**Requirement:** Write out, word for word, the line that contains "Given: Toggle Enable" and each line after it down to the last line of the data below. Include nothing more.

------ Working data ------

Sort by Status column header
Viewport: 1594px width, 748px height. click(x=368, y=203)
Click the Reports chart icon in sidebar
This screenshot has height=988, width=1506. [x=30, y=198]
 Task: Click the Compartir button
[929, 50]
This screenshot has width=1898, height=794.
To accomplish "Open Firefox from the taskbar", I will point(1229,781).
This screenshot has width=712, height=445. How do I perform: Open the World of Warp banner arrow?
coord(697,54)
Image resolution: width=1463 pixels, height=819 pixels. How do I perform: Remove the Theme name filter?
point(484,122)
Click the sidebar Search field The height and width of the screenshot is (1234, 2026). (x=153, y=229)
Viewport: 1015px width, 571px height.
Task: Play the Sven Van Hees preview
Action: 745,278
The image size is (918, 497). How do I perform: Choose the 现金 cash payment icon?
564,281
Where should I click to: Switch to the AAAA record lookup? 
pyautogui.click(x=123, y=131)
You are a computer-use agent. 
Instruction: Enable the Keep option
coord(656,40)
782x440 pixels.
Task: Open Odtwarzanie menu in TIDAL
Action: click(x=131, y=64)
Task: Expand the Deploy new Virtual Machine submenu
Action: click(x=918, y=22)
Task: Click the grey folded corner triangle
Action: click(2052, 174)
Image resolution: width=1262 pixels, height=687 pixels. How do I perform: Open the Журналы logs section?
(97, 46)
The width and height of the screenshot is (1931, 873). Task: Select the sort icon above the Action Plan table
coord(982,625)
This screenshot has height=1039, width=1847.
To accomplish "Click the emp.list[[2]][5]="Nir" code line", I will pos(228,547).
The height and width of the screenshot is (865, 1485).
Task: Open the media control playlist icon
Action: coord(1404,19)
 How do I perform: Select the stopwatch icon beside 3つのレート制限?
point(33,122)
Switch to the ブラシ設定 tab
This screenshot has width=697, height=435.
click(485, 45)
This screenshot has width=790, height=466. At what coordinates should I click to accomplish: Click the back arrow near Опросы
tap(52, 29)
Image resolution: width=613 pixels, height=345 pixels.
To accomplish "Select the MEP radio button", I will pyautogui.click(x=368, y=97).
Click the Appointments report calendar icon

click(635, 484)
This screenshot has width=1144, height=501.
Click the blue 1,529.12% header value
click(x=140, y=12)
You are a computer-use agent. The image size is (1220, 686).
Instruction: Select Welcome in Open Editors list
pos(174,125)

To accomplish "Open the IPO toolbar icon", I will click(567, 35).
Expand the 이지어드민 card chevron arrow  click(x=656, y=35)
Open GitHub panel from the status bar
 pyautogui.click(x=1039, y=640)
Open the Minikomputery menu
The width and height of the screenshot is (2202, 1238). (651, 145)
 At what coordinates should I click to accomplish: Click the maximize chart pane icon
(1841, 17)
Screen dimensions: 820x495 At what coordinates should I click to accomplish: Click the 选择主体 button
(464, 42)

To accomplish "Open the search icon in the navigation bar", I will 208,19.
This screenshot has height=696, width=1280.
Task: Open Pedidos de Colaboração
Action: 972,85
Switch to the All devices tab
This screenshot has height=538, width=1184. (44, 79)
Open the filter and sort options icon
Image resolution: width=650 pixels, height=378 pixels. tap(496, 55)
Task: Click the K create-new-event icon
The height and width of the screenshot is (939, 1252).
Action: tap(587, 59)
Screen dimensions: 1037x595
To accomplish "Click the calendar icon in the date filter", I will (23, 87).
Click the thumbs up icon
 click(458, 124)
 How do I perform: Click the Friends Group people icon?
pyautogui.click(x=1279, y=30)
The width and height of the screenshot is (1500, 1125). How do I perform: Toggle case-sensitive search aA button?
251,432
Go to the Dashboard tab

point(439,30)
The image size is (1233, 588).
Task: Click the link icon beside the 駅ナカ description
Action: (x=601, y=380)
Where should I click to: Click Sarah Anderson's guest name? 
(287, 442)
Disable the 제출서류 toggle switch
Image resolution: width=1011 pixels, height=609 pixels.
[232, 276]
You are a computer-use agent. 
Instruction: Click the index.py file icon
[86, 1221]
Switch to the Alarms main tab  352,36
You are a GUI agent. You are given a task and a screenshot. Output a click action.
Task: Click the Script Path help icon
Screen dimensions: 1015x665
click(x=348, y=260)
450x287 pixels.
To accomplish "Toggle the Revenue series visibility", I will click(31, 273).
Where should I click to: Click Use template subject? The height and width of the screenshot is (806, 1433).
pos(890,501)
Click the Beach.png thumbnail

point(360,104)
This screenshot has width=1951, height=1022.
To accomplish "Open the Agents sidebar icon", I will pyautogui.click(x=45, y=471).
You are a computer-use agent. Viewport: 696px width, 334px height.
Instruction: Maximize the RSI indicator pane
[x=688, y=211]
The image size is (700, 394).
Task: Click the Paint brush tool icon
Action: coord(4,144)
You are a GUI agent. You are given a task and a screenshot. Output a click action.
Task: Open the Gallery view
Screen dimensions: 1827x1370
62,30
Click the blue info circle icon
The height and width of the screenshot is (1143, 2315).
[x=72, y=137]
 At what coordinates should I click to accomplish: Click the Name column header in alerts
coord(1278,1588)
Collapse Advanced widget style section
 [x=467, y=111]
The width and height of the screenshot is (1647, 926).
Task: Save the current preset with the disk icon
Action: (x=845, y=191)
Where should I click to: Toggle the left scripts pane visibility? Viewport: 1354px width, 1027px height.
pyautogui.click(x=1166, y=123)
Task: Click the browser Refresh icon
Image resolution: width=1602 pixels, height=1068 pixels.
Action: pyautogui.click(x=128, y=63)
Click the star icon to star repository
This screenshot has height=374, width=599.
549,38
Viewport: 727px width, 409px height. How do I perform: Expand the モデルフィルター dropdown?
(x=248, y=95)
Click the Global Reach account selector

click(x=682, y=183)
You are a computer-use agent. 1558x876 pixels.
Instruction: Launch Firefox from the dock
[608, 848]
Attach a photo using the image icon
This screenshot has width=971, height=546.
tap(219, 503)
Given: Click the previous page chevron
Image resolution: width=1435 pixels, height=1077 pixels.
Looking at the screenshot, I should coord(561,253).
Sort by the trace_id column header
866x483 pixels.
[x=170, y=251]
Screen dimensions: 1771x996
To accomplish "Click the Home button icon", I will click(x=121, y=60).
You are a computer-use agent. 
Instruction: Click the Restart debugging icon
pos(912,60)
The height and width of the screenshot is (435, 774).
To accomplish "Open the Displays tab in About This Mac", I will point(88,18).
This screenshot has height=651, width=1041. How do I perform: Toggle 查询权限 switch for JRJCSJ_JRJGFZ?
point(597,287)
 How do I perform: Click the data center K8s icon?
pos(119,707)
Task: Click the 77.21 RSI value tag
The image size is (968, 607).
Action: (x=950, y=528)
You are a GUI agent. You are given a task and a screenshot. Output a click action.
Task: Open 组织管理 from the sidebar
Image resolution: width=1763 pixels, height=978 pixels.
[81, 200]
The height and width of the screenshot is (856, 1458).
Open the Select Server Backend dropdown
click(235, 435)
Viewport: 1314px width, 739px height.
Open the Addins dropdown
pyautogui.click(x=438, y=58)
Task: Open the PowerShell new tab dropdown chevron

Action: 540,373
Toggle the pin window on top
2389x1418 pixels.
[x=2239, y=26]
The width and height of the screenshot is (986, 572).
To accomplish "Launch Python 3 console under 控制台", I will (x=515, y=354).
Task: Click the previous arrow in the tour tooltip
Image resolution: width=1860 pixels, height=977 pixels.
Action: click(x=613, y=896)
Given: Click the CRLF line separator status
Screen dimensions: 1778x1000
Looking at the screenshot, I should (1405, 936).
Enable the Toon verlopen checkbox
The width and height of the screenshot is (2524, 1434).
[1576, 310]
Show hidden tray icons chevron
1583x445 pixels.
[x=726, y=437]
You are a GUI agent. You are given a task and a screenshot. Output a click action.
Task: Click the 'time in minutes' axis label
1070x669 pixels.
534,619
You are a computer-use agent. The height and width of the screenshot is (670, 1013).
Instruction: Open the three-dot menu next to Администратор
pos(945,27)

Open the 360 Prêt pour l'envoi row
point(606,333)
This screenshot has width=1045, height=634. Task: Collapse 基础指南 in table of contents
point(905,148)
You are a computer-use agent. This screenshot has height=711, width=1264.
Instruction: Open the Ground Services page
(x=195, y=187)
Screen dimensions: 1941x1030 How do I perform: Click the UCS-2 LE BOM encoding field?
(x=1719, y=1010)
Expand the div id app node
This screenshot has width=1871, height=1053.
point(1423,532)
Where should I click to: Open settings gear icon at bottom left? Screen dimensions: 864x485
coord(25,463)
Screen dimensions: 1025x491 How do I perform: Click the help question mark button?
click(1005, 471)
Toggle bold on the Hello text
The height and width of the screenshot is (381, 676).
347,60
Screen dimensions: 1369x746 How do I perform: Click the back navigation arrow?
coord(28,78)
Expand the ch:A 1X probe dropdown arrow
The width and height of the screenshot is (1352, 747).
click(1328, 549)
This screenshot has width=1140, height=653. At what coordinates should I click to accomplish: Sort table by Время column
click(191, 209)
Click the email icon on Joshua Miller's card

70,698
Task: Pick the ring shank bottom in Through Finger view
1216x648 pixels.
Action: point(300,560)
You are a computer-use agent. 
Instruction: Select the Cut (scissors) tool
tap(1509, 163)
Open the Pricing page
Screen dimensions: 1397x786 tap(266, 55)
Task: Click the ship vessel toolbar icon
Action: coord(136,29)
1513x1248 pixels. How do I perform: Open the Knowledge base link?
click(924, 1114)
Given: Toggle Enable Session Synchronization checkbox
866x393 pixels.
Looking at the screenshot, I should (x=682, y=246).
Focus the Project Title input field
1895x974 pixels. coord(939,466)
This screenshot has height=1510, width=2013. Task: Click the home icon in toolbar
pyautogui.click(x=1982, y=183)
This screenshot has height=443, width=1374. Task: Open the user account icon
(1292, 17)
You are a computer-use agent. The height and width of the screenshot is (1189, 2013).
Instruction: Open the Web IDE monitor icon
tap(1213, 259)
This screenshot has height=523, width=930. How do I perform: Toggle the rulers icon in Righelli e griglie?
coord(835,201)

------

**Your response:**
Given: Toggle Enable Session Synchronization checkbox
866x393 pixels.
Looking at the screenshot, I should (x=682, y=246).
Focus the Project Title input field
1895x974 pixels. coord(939,466)
This screenshot has height=1510, width=2013. Task: Click the home icon in toolbar
pyautogui.click(x=1982, y=183)
This screenshot has height=443, width=1374. Task: Open the user account icon
(1292, 17)
You are a computer-use agent. The height and width of the screenshot is (1189, 2013).
Instruction: Open the Web IDE monitor icon
tap(1213, 259)
This screenshot has height=523, width=930. How do I perform: Toggle the rulers icon in Righelli e griglie?
coord(835,201)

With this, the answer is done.